Not very far away, stretching across St. John’s Lane, on the other side of Smithfield and the Charterhouse Road, is another gate, dating from 1504, with the arms of Prior Docwra, who built it, above the archway. This was once the south entrance of the great Priory of the Knights Hospitallers of the Order of St. John of Jerusalem, one of the richest and most powerful of the religious houses that spread over London in the Middle Ages. With the exception of this gate and of the Norman crypt in the church of St. John adjoining (the keys are at the caretaker’s, 112 Clerkenwell Road), nothing is left of that great monastery that the people grew to hate for its pride. When Wat Tyler led his band of peasants to burn and pillage, they burnt and pillaged with special zest the manors of the Knights Hospitallers of St. John, wherever they found them, and particularly the priory in London, incidentally beheading the Grand Prior. The buildings rose again and lasted till the reign of Edward VI., when they were blown up and pulled down and some of the stone used to build the Somerset House of the day.

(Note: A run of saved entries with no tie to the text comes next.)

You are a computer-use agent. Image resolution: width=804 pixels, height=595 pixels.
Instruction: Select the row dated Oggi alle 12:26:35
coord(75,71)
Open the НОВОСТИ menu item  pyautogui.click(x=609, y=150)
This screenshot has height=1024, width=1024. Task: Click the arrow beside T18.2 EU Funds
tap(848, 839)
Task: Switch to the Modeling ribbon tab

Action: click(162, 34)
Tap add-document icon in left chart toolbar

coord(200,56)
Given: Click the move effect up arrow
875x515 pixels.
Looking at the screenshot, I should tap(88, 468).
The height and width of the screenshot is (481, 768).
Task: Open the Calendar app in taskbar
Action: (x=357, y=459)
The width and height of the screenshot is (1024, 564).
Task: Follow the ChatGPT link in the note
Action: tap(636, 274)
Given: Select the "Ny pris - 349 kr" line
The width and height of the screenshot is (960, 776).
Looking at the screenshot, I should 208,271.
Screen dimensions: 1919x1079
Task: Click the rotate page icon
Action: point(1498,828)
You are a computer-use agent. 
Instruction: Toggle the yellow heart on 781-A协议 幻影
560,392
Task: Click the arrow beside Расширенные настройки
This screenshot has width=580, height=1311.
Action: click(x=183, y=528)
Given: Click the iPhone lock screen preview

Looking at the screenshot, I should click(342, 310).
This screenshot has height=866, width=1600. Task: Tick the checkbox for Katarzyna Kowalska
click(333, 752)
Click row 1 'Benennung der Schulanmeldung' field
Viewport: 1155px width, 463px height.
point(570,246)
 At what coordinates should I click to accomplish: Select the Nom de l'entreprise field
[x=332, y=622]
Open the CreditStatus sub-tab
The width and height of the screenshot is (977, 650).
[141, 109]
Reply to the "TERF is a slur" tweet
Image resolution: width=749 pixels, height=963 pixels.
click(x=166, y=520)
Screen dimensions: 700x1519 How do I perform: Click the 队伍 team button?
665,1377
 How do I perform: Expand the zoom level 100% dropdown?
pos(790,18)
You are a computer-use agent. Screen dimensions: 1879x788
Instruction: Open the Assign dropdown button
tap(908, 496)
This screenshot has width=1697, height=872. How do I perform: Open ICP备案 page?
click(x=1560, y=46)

But the old gate still stands, austere and turret-crowned, and we may still “behold it with reverence,”like Dr. Johnson. The modern representatives of the Order of St. John of Jerusalem, which devotes itself to ambulance and hospital work and did admirable service in the war, went back in 1887 to live within its ancient walls.
There are many things of interest in the gatehouse that make the trouble of writing to the secretary of the Order for permission to see them worth while. There are relics from Malta and Rhodes, an Elizabethan chimneypiece in the chancery, and other souvenirs, but the coffer that contains these treasures is more interesting than anything it holds, and that every passer-by may see.